**SET PROBLEM**
In the passage on couplings of probability measures, what must a coupling project to in the second coordinate?

**READING PASSAGE**
Yes, indeed. Suppose $\mu,\nu$ are Borel probability measures on the metric space $(\Omega,\rho)$. The metric need not arise from a norm. Let $K(\mu,\nu)$ denote the space of couplings of $\mu,\nu$, i.e. Borel probability measures on $\Omega \times \Omega$ that project to $\mu$ in the first coordinate and to $\nu$ in the second coordinate. Recall that
$$W(\mu,\nu)=\inf_{\lambda \in K(\mu,\nu)} \, \, \Bigl\{ \int_{\Omega \times \Omega} \rho(x,y) \,d\lambda(x,y)\Bigr\} \,.$$
Suppose that $$\forall x,y \in \Omega \qquad |f(x)-f(y)|\le L\rho(x,y)^\alpha \,,$$
where $0<\alpha<1$.

**SOURCE DATA**
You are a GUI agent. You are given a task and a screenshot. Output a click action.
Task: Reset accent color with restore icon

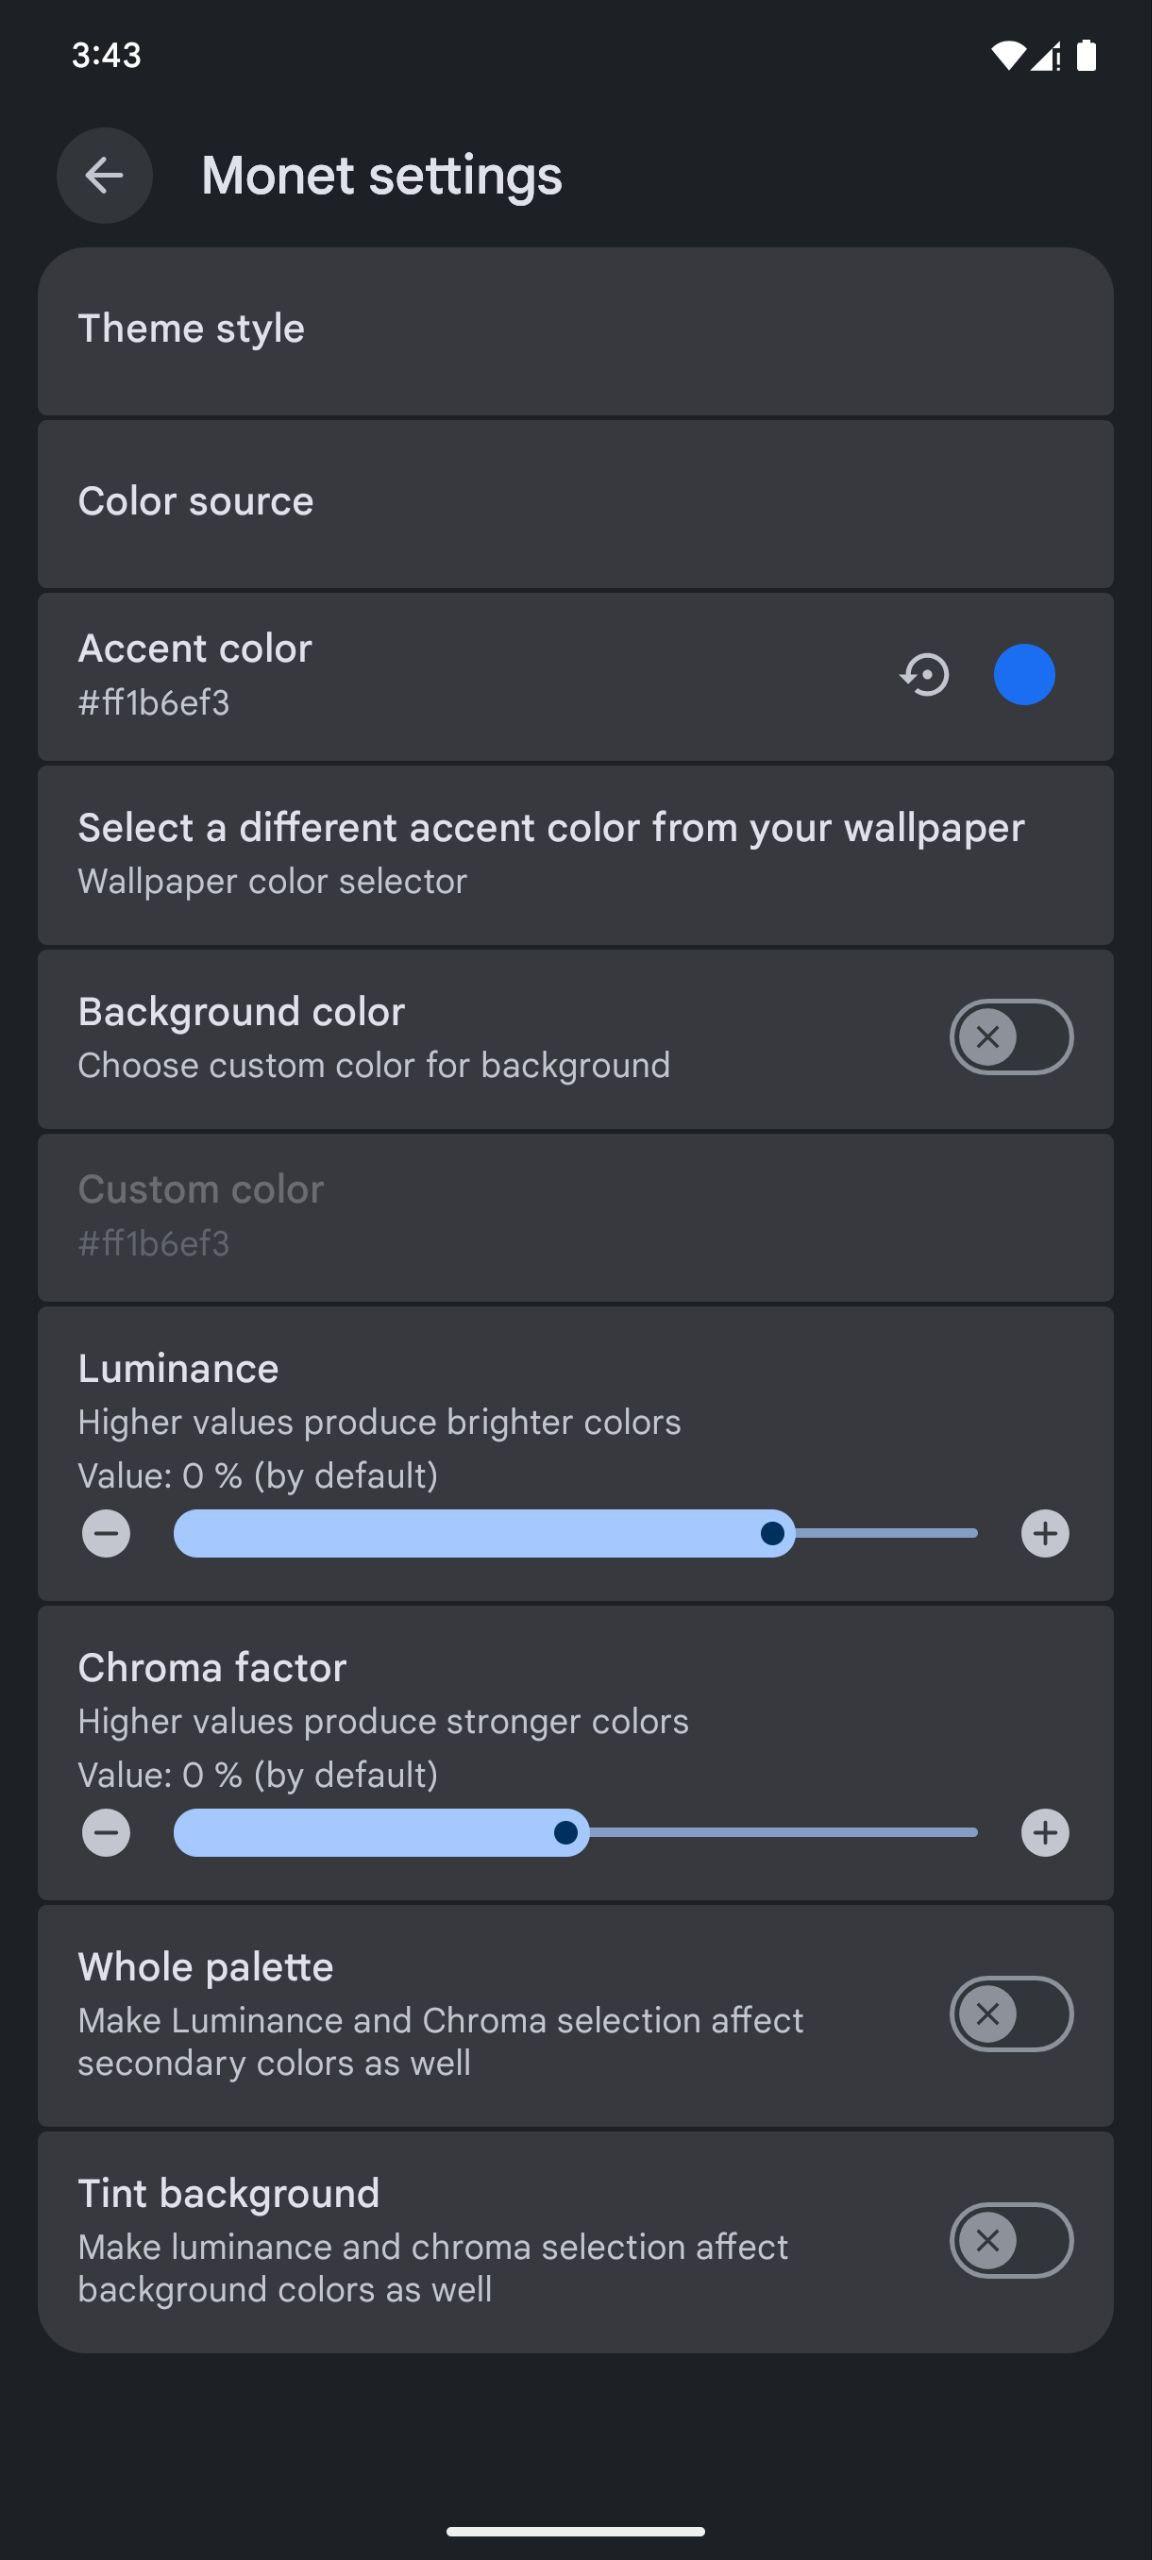(x=925, y=675)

**EXPECTED ANSWER**
It must project to ν in the second coordinate.